Work required:
Look below for the line containing "The height and width of the screenshot is (1024, 990)."; from there, print each line exactly up to and including the line containing "You are a computer-use agent. Image resolution: width=1037", and stop.

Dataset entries
• • • • •
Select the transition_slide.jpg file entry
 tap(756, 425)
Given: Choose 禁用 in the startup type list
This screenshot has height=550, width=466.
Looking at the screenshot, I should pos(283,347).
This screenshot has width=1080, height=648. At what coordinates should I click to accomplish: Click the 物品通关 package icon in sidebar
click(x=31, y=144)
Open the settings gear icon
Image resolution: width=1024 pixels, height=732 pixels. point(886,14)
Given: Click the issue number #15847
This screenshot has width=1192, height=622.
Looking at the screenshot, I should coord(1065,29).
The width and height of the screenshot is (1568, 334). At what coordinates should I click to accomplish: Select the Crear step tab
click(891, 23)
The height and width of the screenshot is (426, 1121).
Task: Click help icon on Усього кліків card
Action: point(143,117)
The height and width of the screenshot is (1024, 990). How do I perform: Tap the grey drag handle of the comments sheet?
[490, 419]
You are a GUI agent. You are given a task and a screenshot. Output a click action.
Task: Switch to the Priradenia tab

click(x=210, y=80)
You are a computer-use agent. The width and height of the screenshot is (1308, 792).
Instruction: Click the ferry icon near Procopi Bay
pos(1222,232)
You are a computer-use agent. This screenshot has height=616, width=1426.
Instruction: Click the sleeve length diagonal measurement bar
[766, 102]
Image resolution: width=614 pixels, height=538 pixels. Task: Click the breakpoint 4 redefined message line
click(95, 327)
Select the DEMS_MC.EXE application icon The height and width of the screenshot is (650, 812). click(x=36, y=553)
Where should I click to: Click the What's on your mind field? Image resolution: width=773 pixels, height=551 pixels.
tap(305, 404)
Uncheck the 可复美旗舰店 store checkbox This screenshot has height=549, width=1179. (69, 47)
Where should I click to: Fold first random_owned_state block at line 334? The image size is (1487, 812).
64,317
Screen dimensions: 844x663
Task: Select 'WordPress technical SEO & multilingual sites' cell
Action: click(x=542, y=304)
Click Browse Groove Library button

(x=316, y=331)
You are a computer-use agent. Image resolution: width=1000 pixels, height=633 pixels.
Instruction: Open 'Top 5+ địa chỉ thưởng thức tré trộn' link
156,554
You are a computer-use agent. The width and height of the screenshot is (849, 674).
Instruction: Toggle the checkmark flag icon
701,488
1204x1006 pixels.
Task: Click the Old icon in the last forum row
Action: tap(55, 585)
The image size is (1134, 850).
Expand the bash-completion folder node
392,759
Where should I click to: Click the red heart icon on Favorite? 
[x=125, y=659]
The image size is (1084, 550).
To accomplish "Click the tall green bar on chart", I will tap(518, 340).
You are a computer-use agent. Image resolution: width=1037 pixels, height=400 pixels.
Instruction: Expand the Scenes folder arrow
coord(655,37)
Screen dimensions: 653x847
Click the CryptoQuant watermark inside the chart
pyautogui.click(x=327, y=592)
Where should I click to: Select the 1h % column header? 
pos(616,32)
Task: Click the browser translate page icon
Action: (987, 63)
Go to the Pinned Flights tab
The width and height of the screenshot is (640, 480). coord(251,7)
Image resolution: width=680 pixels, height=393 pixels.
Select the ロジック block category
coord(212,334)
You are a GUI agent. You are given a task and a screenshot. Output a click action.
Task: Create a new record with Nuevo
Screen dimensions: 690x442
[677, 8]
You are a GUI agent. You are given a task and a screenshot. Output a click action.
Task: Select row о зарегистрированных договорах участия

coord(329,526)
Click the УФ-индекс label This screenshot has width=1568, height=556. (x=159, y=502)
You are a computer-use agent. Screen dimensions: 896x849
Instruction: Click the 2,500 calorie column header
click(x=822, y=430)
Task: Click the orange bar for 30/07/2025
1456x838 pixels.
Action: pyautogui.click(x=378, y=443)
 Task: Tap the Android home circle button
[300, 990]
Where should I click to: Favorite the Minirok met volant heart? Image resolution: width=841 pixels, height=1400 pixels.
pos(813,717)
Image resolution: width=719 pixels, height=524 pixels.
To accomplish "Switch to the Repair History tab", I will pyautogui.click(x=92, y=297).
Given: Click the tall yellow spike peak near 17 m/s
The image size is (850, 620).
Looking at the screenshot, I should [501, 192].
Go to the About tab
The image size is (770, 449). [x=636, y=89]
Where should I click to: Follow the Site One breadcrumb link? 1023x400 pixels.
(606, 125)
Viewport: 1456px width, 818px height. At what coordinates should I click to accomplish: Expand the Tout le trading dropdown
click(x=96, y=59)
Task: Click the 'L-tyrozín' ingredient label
• • • • •
Answer space:
The height and width of the screenshot is (1024, 990). How do I perform: Tap the grey drag handle of the comments sheet?
[490, 419]
You are a GUI agent. You are given a task and a screenshot. Output a click action.
Task: Switch to the Priradenia tab

click(x=210, y=80)
You are a computer-use agent. The width and height of the screenshot is (1308, 792).
Instruction: Click the ferry icon near Procopi Bay
pos(1222,232)
You are a computer-use agent. This screenshot has height=616, width=1426.
Instruction: Click the sleeve length diagonal measurement bar
[766, 102]
Image resolution: width=614 pixels, height=538 pixels. Task: Click the breakpoint 4 redefined message line
click(95, 327)
Select the DEMS_MC.EXE application icon The height and width of the screenshot is (650, 812). click(x=36, y=553)
Where should I click to: Click the What's on your mind field? Image resolution: width=773 pixels, height=551 pixels.
tap(305, 404)
Uncheck the 可复美旗舰店 store checkbox This screenshot has height=549, width=1179. (69, 47)
Where should I click to: Fold first random_owned_state block at line 334? The image size is (1487, 812).
64,317
Screen dimensions: 844x663
Task: Select 'WordPress technical SEO & multilingual sites' cell
Action: click(x=542, y=304)
Click Browse Groove Library button

(x=316, y=331)
You are a computer-use agent. Image resolution: width=1000 pixels, height=633 pixels.
Instruction: Open 'Top 5+ địa chỉ thưởng thức tré trộn' link
156,554
You are a computer-use agent. The width and height of the screenshot is (849, 674).
Instruction: Toggle the checkmark flag icon
701,488
1204x1006 pixels.
Task: Click the Old icon in the last forum row
Action: tap(55, 585)
The image size is (1134, 850).
Expand the bash-completion folder node
392,759
Where should I click to: Click the red heart icon on Favorite? 
[x=125, y=659]
The image size is (1084, 550).
To accomplish "Click the tall green bar on chart", I will tap(518, 340).
You are a computer-use agent. Image resolution: width=1037 pixels, height=400 pixels.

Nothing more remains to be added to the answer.